In the entries below, find the line with "Click the ConversationalApp logo icon" and the line with "Where should I"; give again those lines and every line between them, exactly.

**Input**.
────────────────

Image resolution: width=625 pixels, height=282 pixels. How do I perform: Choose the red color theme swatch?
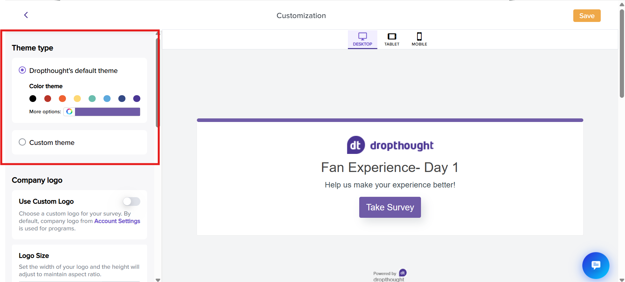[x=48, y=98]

────────────────

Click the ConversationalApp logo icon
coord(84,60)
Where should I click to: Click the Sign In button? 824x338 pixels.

────────────────

**Response to the task**.
Click the ConversationalApp logo icon
coord(84,60)
Where should I click to: Click the Sign In button? 824x338 pixels.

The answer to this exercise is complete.